UNITED STATES
                       SECURITIES AND EXCHANGE COMMISSION
                             Washington, D.C. 20549

                                 --------------

                                    FORM 8-K

                                 CURRENT REPORT
     Pursuant to Section 13 OR 15(d) of the Securities Exchange Act of 1934


          Date of Report (Date of earliest event reported): May 4, 2006
                                                            -----------


                           AMERICAN VANTAGE COMPANIES
             (Exact name of registrant as specified in its charter)



                                                                                       
            Nevada                                         0-10061                           04-2709807
- -------------------------------------        ------------------------------------         --------------------
(State or other Jurisdiction                        (Commission File Number)                (IRS Employer
     of Incorporation)                                                                     Identification No.)



      4735 S. Durango Dr., Suite #105, Las Vegas, Nevada         89128
       --------------------------------------------------      ---------
           (Address of principal executive offices)            (Zip Code)


         Registrant's telephone number, including area code:    (702) 227-9800
                                                                --------------


Check the appropriate box below if the Form 8-K filing is intended to
simultaneously satisfy the filing obligation of the registrant under any of the
following provisions (see General Instruction A.2. below):

|_|   Written communications pursuant to Rule 425 under the Securities Act (17
      CFR 230.425)

|_|   Soliciting material pursuant to Rule 14a-12 under the Securities Act (17
      CFR 240.14a-12)

|_|   Pre-commencement communications pursuant to Rule 14d-2(b) under the
      Exchange Act (17 CFR 240.14d-2(b))

|_|   Pre-commencement communications pursuant to Rule 13e-4(c) under the
      Exchange Act (17 CFR 240.13e-4(c))



Item 4.01   Changes in Registrant's Certifying Accountant.

American Vantage Companies ("AVCS") appointed Piercy, Bowler, Taylor & Kern
("PBTK") as its new principal independent public accountant to audit the
financial statements of AVCS and dismissed Deloitte & Touche LLP ("Deloitte"),
the independent public accountants previously engaged to audit AVCS's financial
statements.
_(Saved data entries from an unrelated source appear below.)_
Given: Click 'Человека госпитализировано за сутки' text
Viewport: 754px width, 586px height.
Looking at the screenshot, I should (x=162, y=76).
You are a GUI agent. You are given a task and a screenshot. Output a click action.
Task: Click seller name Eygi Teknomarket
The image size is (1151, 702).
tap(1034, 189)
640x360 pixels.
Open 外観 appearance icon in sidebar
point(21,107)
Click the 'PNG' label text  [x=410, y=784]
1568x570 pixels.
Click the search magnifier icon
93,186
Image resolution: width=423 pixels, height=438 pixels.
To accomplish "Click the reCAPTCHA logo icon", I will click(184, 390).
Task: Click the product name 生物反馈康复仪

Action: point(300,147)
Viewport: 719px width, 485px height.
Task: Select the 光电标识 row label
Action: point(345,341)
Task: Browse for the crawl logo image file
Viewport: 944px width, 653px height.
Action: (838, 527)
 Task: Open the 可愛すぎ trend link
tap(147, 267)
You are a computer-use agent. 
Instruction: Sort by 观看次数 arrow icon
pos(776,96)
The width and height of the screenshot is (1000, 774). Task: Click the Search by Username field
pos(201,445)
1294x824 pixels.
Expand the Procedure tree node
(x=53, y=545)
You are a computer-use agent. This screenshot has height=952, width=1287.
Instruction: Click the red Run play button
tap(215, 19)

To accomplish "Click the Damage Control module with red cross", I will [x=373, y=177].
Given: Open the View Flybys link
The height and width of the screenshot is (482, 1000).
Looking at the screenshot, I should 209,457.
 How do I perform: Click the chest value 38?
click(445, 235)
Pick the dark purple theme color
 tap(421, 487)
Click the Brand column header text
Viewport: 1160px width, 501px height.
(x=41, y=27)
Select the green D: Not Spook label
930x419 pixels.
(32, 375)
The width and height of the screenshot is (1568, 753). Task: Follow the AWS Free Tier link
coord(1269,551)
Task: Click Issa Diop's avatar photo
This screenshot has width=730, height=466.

The change in AVCS's independent public accountant was approved by
the Audit Committee of the Board of Directors of AVCS on May 4, 2006 and was
made effective as of such date.

The audit reports of Deloitte on the consolidated financial statements of AVCS
and its subsidiaries as of and for the years ended December 31, 2005 and 2004
did not contain an adverse opinion or disclaimer of opinion, nor were they
modified as to uncertainty, audit scope or accounting principles.

During AVCS's two most recent fiscal years and through the date of this Form
8-K, there were no disagreements between AVCS and Deloitte, whether or not
resolved, on any matter of accounting principles or practices, financial
statement disclosure, or auditing scope or procedure, which, if not resolved to
Deloitte's satisfaction, would have caused Deloitte to make reference to the
subject matter of the disagreement(s) in connection with its reports.

During AVCS's two most recent fiscal years and through the date of this Form
8-K, AVCS did not consult with PBTK with respect to the application of
accounting principles to a specific completed or contemplated transaction, or
the type of audit opinion that might be rendered on AVCS's consolidated
financial statements, or any other matters or reportable events listed in Item
304(a)(2) of Regulation S-B.

AVCS provided Deloitte with a copy of the foregoing disclosures. AVCS requested
that Deloitte furnish AVCS with a letter addressed to the Securities and
Exchange Commission stating whether they agree with the statements that AVCS has
made in this Item 4.01. A copy of Deloitte's response letter to AVCS's request
is filed as exhibit 16.1 to this Form 8-K.


Item 9.01  Financial Statements and Exhibits.

(d)  Exhibits

Number Exhibit -

16.1   Letter of Deloitte & Touche, LLP, dated May 4, 2006.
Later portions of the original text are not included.